The war correspondent had been up-country in I Corps, walking the ground near the DMZ where the Marines fought over the Rockpile, Conthien and a dozen hills without names. He got back to the press center in Danang with a story, a vignette of one bloody, now-forgotten battle, and began the struggle to get a telephone call through to Saigon to dictate.

She wasn't much of a typist, but she had volunteered to take dictation when he was in the field. Without her, he would have had to return to Saigon to file each story. Some of the battle stories would have gone stale, overtaken by events, before he could get them to his newspaper. She was lying on her bed reading when the phone rang.

He had to raise his voice to be heard over the line, but for a 1967 Danang-Saigon phone connection, this one wasn't half bad. He was nearing the end of his copy when he heard the explosion. Even over the phone line it sounded close.

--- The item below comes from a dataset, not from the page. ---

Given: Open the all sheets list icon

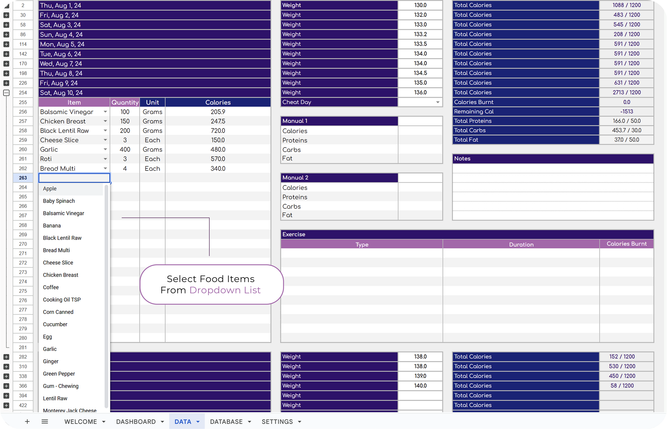Looking at the screenshot, I should tap(45, 421).
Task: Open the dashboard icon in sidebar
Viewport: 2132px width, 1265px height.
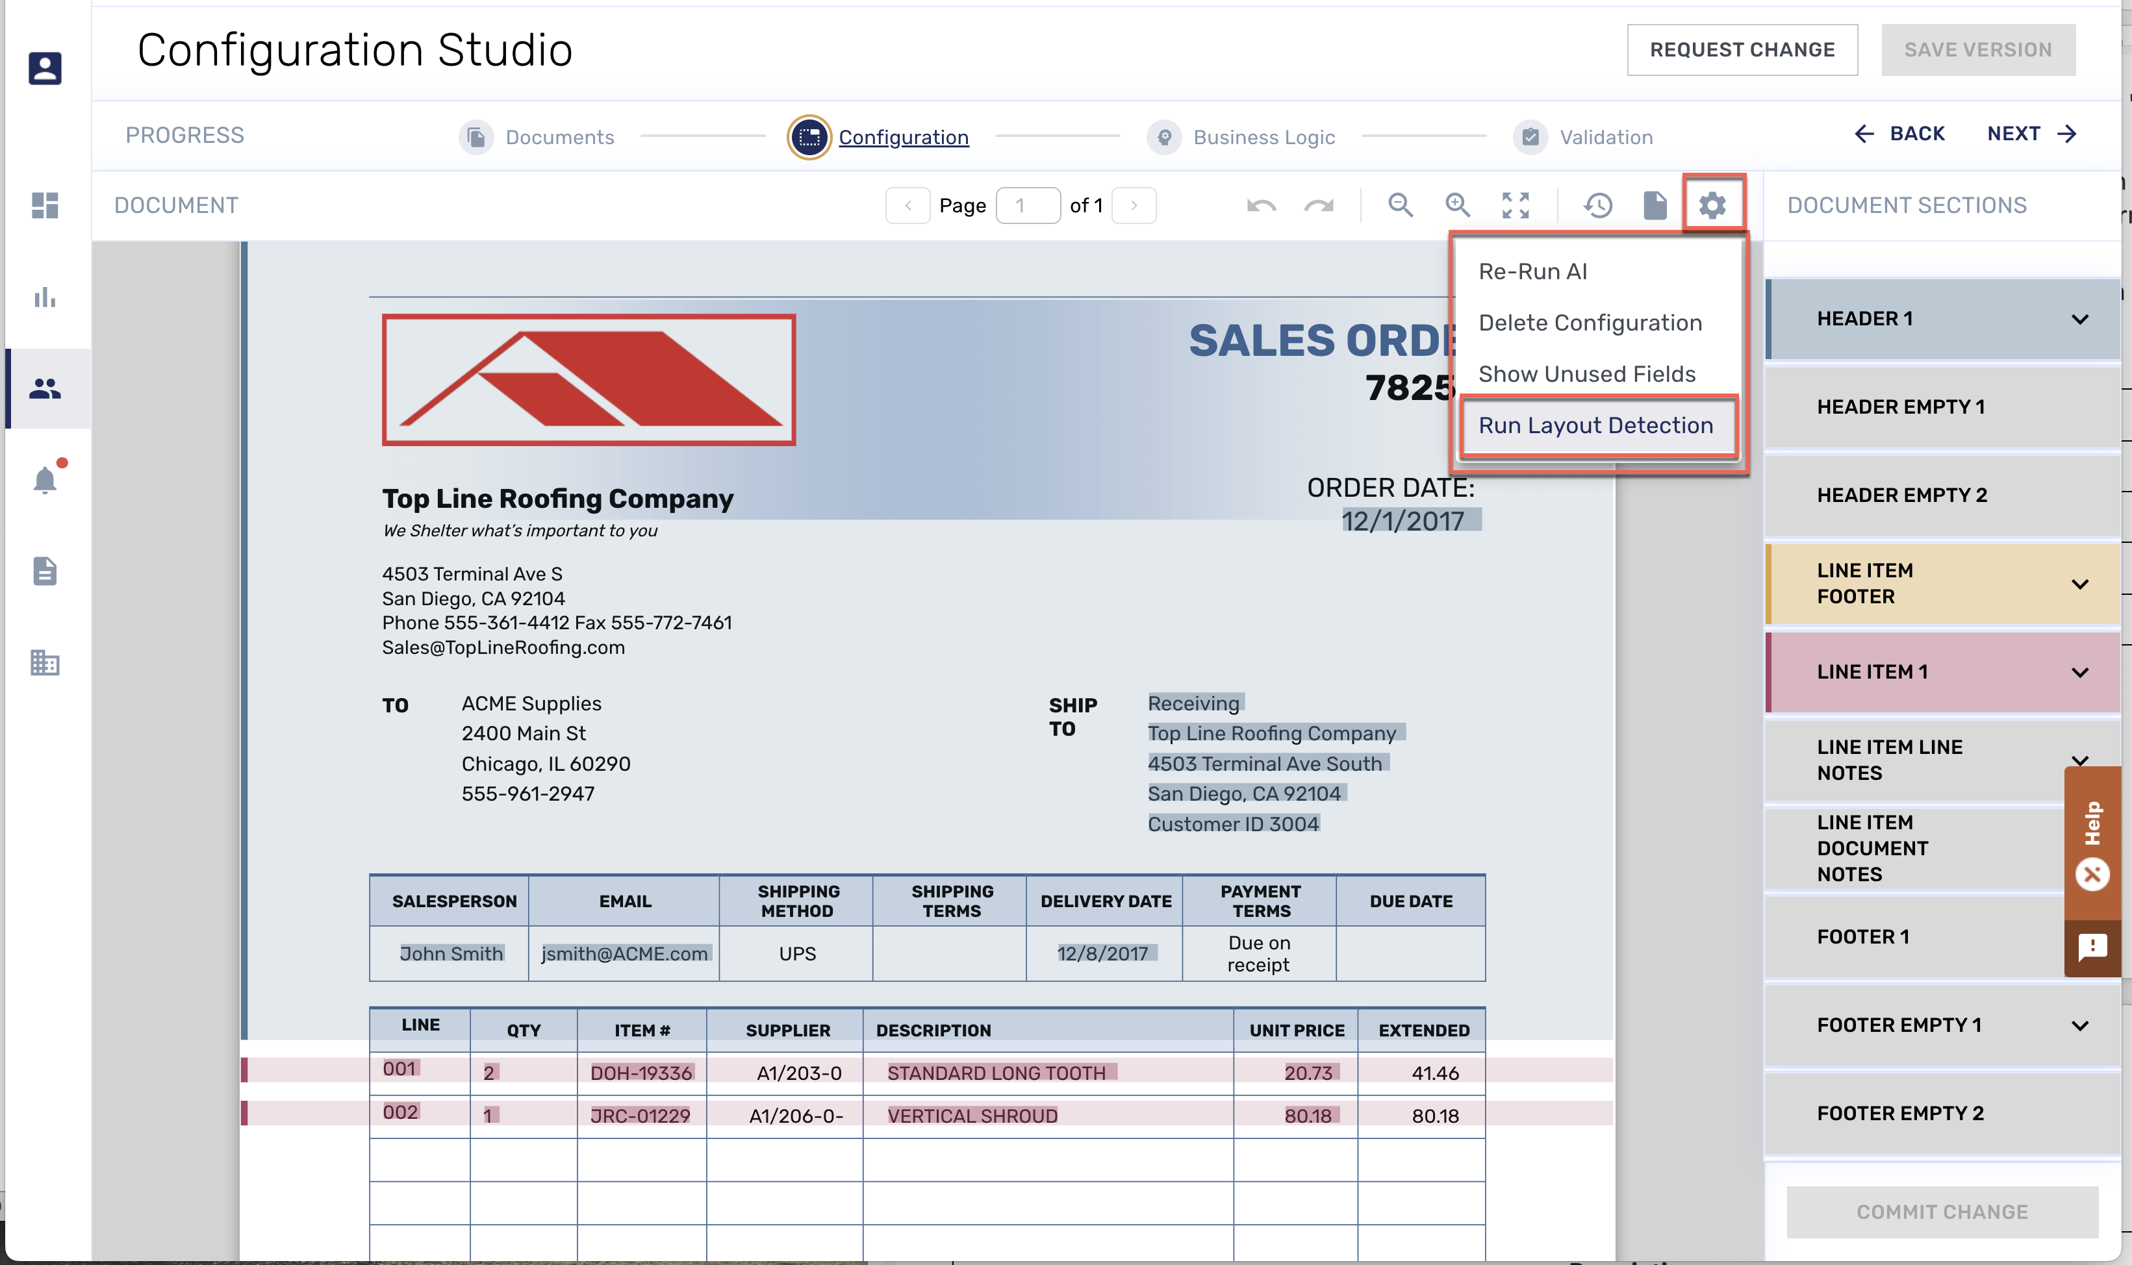Action: 45,205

"What was that?" he yelled.

"A rocket," she answered.

"Get under the bed," he ordered.

"What," she said, but she meant, "Why?"

"Get under the bed," he said again. "That was too close." The 122mm rocket had, in fact, landed across the street about 25 yards from her bedroom. They both knew the rockets were wildly inaccurate, weapons of terror, useful to keep a city's nerves stretched tight, no good for picking off important targets, no more likely to strike twice than lightning.

She put down the phone and looked under the bed.

"I wouldn't fit," she told the correspondent. "There's only two inches of clearance."

He had no other ideas, so he finished dictating. Then she took his story to the cable office. She walked around the body of a beggar who had been sleeping in his usual doorway, the doorway where the rocket landed. She dropped the copy in the wire basket on top of all the other war stories of that night. The telegrapher, working in his undershirt as usual, didn't look up.

By the time she returned, someone had taken the corpse away. There was a reddish smear on the cement.